• Exercise brief: Every line below should be repeated exactly as written.

• Study material:
::::
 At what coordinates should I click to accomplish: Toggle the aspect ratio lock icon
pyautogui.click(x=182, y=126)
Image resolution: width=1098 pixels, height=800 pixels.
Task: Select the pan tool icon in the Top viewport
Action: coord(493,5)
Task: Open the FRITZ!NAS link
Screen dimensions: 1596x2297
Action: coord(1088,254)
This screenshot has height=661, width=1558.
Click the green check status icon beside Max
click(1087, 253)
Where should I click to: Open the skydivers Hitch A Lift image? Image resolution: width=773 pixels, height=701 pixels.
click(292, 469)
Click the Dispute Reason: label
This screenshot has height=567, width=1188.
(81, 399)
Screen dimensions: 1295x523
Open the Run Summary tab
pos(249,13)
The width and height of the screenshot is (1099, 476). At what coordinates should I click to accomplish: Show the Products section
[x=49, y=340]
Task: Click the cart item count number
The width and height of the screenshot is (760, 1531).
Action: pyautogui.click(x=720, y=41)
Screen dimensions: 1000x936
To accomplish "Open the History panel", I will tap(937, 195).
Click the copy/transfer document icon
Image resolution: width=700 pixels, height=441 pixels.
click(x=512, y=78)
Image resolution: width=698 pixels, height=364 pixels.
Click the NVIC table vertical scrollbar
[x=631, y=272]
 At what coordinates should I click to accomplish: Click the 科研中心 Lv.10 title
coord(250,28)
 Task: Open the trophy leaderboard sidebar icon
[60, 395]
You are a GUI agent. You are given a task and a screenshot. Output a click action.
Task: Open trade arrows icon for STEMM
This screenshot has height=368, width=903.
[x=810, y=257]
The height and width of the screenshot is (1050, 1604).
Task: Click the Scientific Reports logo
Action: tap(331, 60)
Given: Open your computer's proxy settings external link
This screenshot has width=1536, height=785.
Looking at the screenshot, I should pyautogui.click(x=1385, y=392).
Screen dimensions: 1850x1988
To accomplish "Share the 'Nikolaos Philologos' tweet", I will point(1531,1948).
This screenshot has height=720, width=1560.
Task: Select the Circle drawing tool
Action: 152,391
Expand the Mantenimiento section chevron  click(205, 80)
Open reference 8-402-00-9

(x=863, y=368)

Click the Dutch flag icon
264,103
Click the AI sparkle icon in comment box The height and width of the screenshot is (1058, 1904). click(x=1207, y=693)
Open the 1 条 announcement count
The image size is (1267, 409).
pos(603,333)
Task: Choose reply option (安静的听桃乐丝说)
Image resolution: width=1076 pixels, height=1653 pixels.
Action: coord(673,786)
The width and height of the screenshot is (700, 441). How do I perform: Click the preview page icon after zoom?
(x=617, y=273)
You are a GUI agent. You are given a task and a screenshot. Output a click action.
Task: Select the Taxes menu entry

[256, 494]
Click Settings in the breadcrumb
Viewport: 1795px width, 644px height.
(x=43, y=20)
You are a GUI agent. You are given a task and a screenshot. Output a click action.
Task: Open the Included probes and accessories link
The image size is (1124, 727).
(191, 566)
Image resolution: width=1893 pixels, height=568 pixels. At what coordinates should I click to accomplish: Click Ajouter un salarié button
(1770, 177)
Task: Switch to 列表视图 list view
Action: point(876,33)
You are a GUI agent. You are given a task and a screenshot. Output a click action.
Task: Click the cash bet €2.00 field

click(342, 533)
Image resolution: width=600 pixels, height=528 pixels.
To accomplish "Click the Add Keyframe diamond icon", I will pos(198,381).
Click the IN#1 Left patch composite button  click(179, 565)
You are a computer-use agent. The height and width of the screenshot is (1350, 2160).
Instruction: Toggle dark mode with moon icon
::::
• Solution for this task:
 At what coordinates should I click to accomplish: Toggle the aspect ratio lock icon
pyautogui.click(x=182, y=126)
Image resolution: width=1098 pixels, height=800 pixels.
Task: Select the pan tool icon in the Top viewport
Action: coord(493,5)
Task: Open the FRITZ!NAS link
Screen dimensions: 1596x2297
Action: coord(1088,254)
This screenshot has height=661, width=1558.
Click the green check status icon beside Max
click(1087, 253)
Where should I click to: Open the skydivers Hitch A Lift image? Image resolution: width=773 pixels, height=701 pixels.
click(292, 469)
Click the Dispute Reason: label
This screenshot has height=567, width=1188.
(81, 399)
Screen dimensions: 1295x523
Open the Run Summary tab
pos(249,13)
The width and height of the screenshot is (1099, 476). At what coordinates should I click to accomplish: Show the Products section
[x=49, y=340]
Task: Click the cart item count number
The width and height of the screenshot is (760, 1531).
Action: pyautogui.click(x=720, y=41)
Screen dimensions: 1000x936
To accomplish "Open the History panel", I will tap(937, 195).
Click the copy/transfer document icon
Image resolution: width=700 pixels, height=441 pixels.
click(x=512, y=78)
Image resolution: width=698 pixels, height=364 pixels.
Click the NVIC table vertical scrollbar
[x=631, y=272]
 At what coordinates should I click to accomplish: Click the 科研中心 Lv.10 title
coord(250,28)
 Task: Open the trophy leaderboard sidebar icon
[60, 395]
You are a GUI agent. You are given a task and a screenshot. Output a click action.
Task: Open trade arrows icon for STEMM
This screenshot has height=368, width=903.
[x=810, y=257]
The height and width of the screenshot is (1050, 1604).
Task: Click the Scientific Reports logo
Action: tap(331, 60)
Given: Open your computer's proxy settings external link
This screenshot has width=1536, height=785.
Looking at the screenshot, I should pyautogui.click(x=1385, y=392).
Screen dimensions: 1850x1988
To accomplish "Share the 'Nikolaos Philologos' tweet", I will point(1531,1948).
This screenshot has height=720, width=1560.
Task: Select the Circle drawing tool
Action: 152,391
Expand the Mantenimiento section chevron  click(205, 80)
Open reference 8-402-00-9

(x=863, y=368)

Click the Dutch flag icon
264,103
Click the AI sparkle icon in comment box The height and width of the screenshot is (1058, 1904). click(x=1207, y=693)
Open the 1 条 announcement count
The image size is (1267, 409).
pos(603,333)
Task: Choose reply option (安静的听桃乐丝说)
Image resolution: width=1076 pixels, height=1653 pixels.
Action: coord(673,786)
The width and height of the screenshot is (700, 441). How do I perform: Click the preview page icon after zoom?
(x=617, y=273)
You are a GUI agent. You are given a task and a screenshot. Output a click action.
Task: Select the Taxes menu entry

[256, 494]
Click Settings in the breadcrumb
Viewport: 1795px width, 644px height.
(x=43, y=20)
You are a GUI agent. You are given a task and a screenshot. Output a click action.
Task: Open the Included probes and accessories link
The image size is (1124, 727).
(191, 566)
Image resolution: width=1893 pixels, height=568 pixels. At what coordinates should I click to accomplish: Click Ajouter un salarié button
(1770, 177)
Task: Switch to 列表视图 list view
Action: point(876,33)
You are a GUI agent. You are given a task and a screenshot. Output a click action.
Task: Click the cash bet €2.00 field

click(342, 533)
Image resolution: width=600 pixels, height=528 pixels.
To accomplish "Click the Add Keyframe diamond icon", I will pos(198,381).
Click the IN#1 Left patch composite button  click(179, 565)
You are a computer-use agent. The height and width of the screenshot is (1350, 2160).
Instruction: Toggle dark mode with moon icon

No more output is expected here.